Directions for this task:
Return all lines in the data where the string "computer" can be found.

#### Data extracts ####

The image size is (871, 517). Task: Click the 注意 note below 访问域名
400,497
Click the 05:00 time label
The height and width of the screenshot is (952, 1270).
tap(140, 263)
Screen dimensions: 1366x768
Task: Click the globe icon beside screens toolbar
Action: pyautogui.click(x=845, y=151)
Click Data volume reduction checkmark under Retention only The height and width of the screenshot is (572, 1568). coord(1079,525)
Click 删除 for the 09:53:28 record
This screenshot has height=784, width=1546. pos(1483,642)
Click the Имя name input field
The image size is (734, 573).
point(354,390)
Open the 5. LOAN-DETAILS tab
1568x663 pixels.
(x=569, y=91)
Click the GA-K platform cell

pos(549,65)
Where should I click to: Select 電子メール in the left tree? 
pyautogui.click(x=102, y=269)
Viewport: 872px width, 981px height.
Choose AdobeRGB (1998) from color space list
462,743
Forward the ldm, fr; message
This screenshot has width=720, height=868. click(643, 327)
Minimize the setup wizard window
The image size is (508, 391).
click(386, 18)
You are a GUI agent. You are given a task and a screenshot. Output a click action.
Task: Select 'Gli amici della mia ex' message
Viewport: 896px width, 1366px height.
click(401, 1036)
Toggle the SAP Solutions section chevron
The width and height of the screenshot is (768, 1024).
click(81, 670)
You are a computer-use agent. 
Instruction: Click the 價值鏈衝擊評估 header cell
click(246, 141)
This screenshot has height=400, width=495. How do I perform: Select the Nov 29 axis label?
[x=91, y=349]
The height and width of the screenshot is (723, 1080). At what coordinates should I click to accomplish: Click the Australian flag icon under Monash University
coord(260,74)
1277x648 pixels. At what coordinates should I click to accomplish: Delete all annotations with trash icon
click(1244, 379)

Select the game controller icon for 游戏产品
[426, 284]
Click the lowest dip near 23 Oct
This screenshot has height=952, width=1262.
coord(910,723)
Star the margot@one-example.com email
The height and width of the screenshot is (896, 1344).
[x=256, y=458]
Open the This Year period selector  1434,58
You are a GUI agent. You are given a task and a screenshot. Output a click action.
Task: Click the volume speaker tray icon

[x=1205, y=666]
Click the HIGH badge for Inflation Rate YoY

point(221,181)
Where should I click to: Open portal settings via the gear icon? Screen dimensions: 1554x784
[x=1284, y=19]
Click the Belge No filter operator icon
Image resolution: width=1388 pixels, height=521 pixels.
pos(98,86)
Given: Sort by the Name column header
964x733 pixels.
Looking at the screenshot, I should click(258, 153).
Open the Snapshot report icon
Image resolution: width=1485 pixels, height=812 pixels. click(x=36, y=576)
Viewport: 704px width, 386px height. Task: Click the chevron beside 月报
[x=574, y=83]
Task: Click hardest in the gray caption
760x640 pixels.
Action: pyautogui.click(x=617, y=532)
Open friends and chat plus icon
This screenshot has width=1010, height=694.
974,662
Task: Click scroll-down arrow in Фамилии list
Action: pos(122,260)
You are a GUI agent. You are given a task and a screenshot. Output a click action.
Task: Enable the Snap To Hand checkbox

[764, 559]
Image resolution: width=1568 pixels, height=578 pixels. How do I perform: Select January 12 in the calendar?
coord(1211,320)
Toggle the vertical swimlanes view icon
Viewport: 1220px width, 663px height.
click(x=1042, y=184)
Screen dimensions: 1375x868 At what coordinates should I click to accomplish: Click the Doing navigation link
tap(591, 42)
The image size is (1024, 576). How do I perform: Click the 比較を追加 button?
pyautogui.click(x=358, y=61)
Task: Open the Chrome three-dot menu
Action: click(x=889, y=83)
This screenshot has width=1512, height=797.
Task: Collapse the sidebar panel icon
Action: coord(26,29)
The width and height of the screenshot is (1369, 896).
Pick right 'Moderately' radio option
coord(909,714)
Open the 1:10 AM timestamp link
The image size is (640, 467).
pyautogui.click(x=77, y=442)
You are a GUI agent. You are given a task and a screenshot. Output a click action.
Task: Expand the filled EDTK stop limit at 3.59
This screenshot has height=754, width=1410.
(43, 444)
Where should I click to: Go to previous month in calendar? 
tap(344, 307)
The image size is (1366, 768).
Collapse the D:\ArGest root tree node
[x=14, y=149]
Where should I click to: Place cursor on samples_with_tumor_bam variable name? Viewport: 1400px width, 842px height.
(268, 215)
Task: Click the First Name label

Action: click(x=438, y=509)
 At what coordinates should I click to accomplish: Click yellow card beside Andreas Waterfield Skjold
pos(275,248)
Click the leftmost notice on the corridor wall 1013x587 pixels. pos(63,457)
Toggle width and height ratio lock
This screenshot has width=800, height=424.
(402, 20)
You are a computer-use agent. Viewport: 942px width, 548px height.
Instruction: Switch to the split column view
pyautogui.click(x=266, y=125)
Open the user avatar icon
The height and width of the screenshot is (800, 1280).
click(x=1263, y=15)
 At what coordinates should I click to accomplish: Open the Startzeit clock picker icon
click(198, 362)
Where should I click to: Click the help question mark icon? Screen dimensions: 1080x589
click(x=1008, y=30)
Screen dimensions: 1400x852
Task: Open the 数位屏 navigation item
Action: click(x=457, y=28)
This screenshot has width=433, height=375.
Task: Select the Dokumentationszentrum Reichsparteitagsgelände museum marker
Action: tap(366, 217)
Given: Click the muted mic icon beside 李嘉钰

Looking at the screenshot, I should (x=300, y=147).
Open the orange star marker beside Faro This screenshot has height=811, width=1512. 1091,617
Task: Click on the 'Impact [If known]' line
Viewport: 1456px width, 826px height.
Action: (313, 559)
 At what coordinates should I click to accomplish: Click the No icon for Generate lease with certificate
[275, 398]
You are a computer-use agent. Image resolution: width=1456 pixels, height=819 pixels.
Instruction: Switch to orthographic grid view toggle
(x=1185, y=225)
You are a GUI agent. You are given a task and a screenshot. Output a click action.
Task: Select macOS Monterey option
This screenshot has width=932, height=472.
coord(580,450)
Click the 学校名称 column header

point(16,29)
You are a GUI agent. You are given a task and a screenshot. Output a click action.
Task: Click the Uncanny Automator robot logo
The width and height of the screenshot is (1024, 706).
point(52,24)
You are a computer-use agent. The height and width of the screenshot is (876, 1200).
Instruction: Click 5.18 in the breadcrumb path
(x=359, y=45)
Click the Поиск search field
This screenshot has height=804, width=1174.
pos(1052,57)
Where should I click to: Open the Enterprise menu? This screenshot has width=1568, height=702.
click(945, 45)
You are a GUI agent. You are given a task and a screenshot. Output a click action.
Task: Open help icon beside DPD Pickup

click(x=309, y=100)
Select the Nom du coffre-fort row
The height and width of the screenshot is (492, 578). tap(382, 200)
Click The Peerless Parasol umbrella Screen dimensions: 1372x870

####

Exercise answer:
You are a computer-use agent. 
You are a computer-use agent. Viewport: 942px width, 548px height.
You are a computer-use agent. Image resolution: width=1456 pixels, height=819 pixels.
You are a computer-use agent. The height and width of the screenshot is (876, 1200).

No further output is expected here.